About Heap and Scope
I have this very simple code:
#include <iostream>
using namespace std;
int main()
{
int *p, *q, u;
{
p = new int(4);
int v = 5;
q = &v;
u= v;
}//End scope 2
cout<< *p << "\n" << *q << "\n" << u;
delete p;
return 0;
}
And the output is:
4
5
5
Pleaso cerrect me if I'm wrong :) ...
- if I understand,
p
is pointing to a memory space that was allocated in the heap, this memory won't be affecetd at the "end scope" and will only be dellocated when callingdelete
. - Then
u
is a hard copy ofv
, so there's actually a copy of it's value somewhere else in the stack memory. - On the other hand
q
points to the address ofv
, which is allocated in the stack and should be erased (?) when leaving the "scope 2", if this is the case, why printing*q
still finds the right value ofv
?
why printing *q still finds the right value of v?
There is no such thing as "right value" for an object that no longer exists.
You observed the behaviour that you did because the behaviour of the program is undefined. You observed one behaviour; the behaviour could have been something else because the language doesn't guarantee this behaviour, but the behaviour wasn't something else because the language doesn't guarantee any other behaviour either.

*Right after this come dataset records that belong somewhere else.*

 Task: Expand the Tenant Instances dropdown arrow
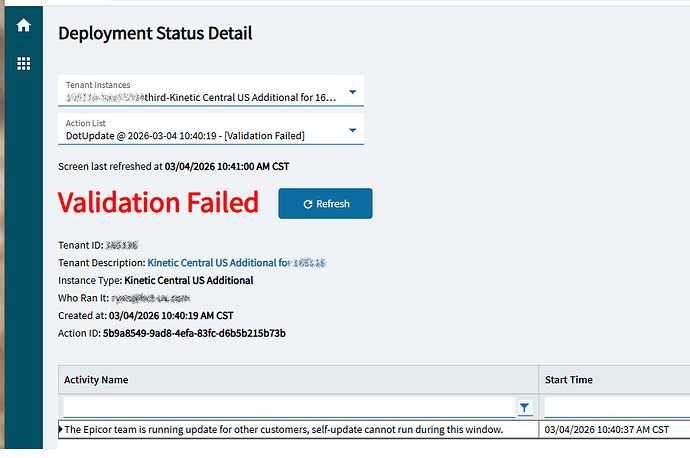tap(352, 94)
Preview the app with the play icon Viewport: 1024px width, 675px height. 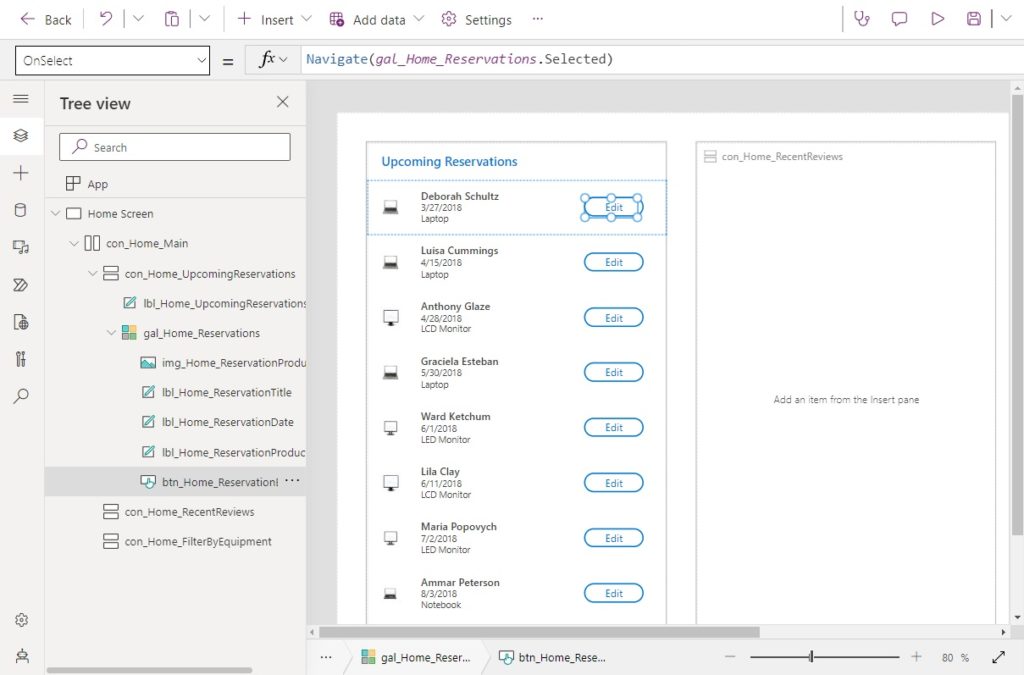pyautogui.click(x=938, y=18)
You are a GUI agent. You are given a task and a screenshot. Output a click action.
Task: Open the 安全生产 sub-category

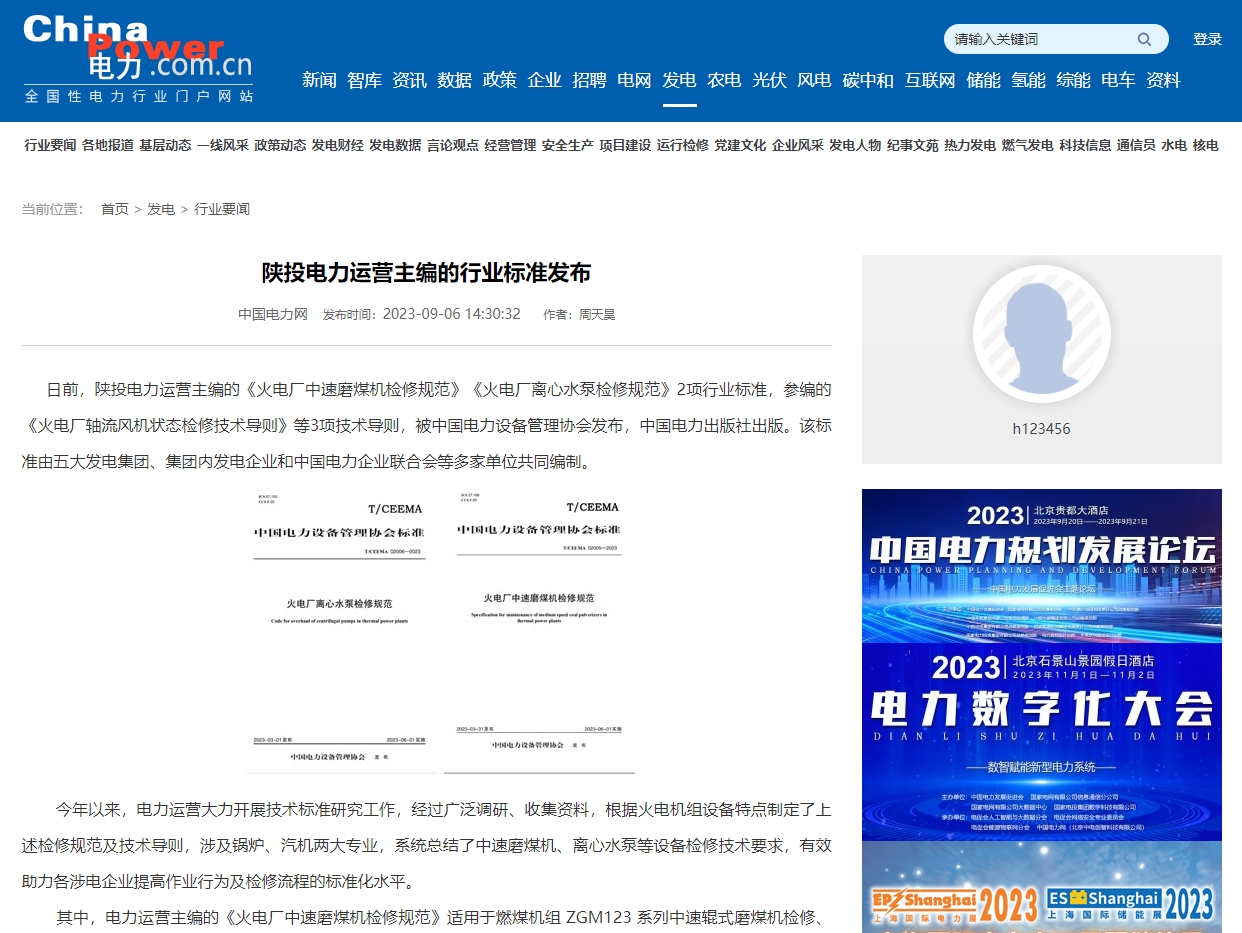567,146
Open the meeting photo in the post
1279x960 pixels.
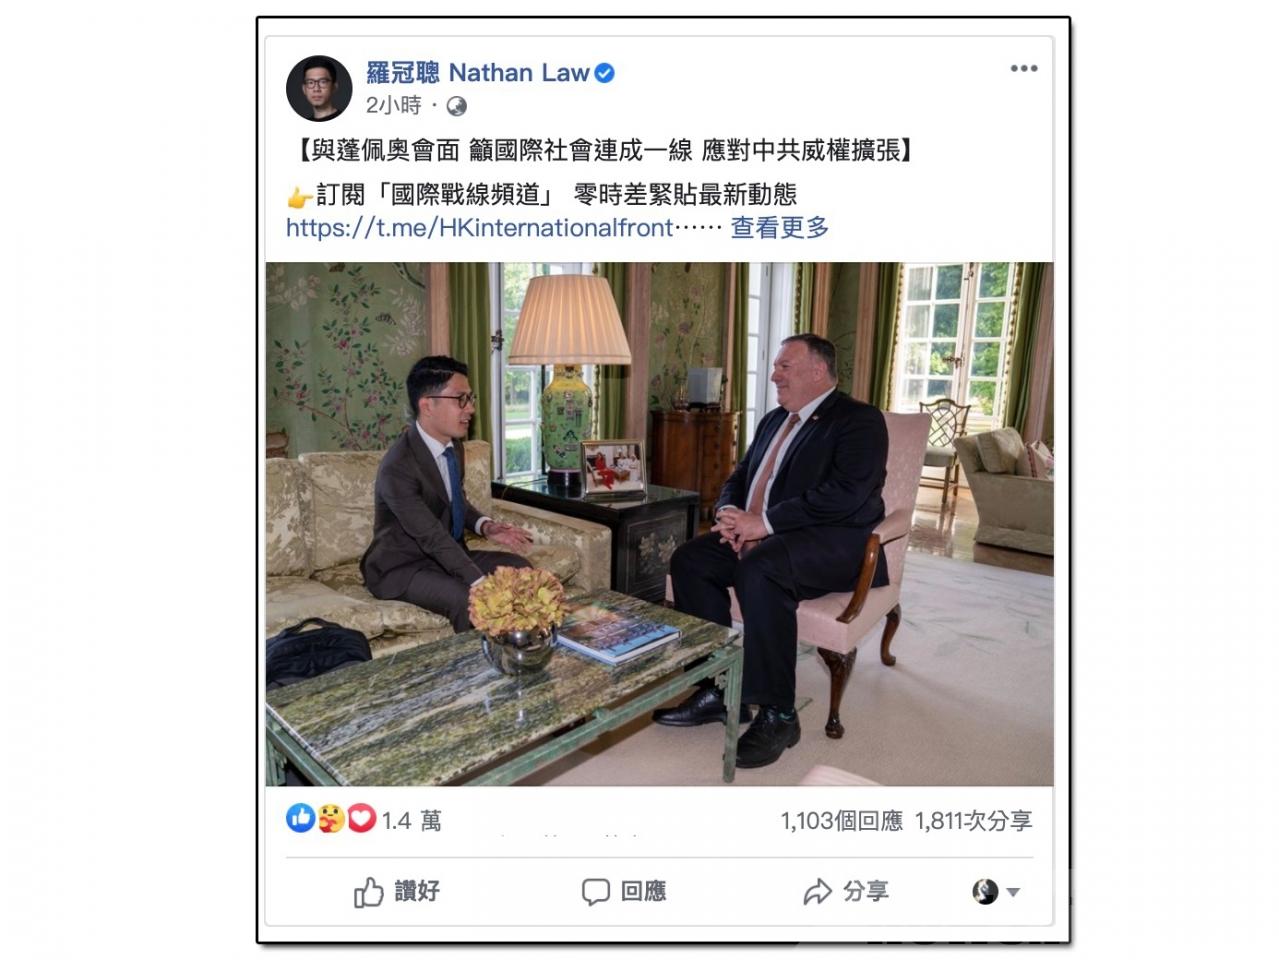pyautogui.click(x=659, y=524)
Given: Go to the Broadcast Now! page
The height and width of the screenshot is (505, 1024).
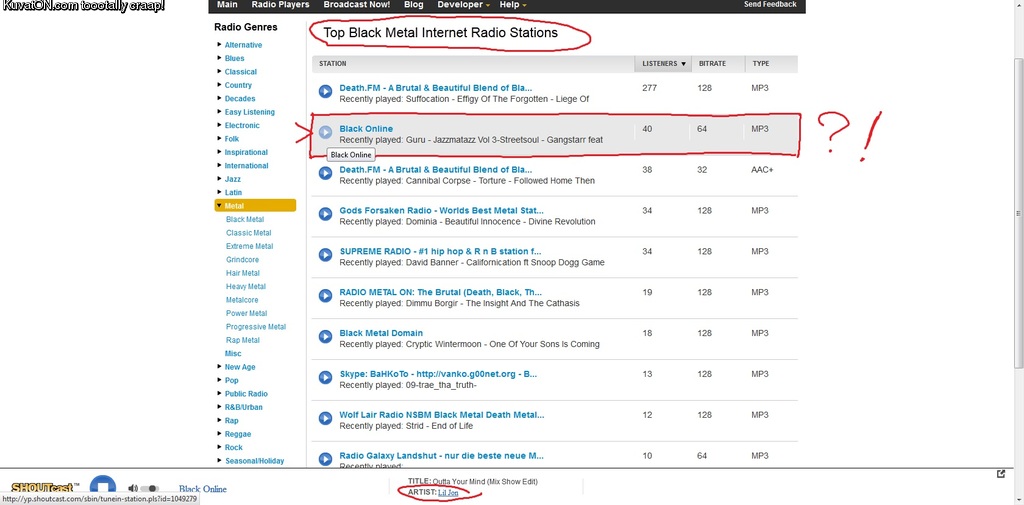Looking at the screenshot, I should coord(356,5).
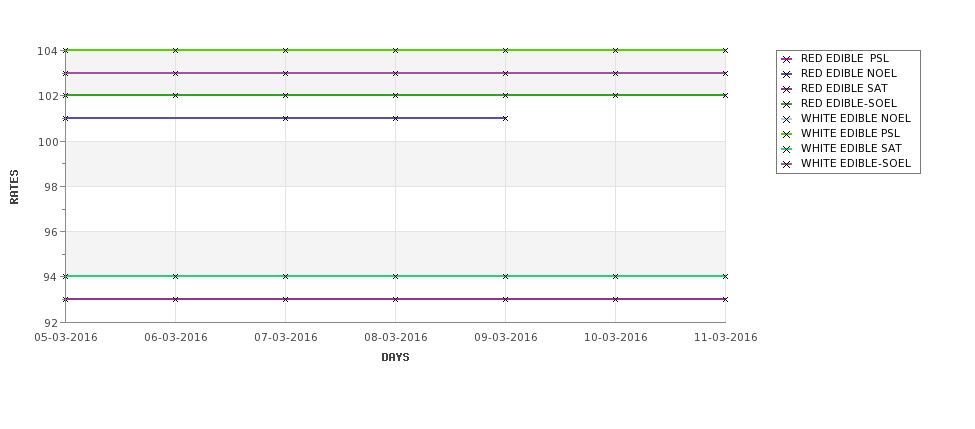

The behaviour could be any of these:
- Expected
- Unexpected
- Something that you consider "right"
- Something that you consider "wrong"
- Always the same behaviour
- Never the same behaviour
- Seemingly deterministic
- Nondeterministic
- Random
- Not random
- Always the correct behaviour that you want, except when you deploy it into production and take a vacation
- Anything that wasn't listed above
It's undefined behavior. When the code exits a scope, the data and variables in the scope are deleted. But that does not mean the memory space in RAM is completely erased. The compiler de-allocates that memory so that the memory can be used again but the last data just remains there. So, if the memory is not allocated to something else (not necessarily your program), it will still retain the last data. In practice, this rarely happens. But for small snippets like your code, since the memory data is printed almost immediately after de-allocation, it might show the correct data.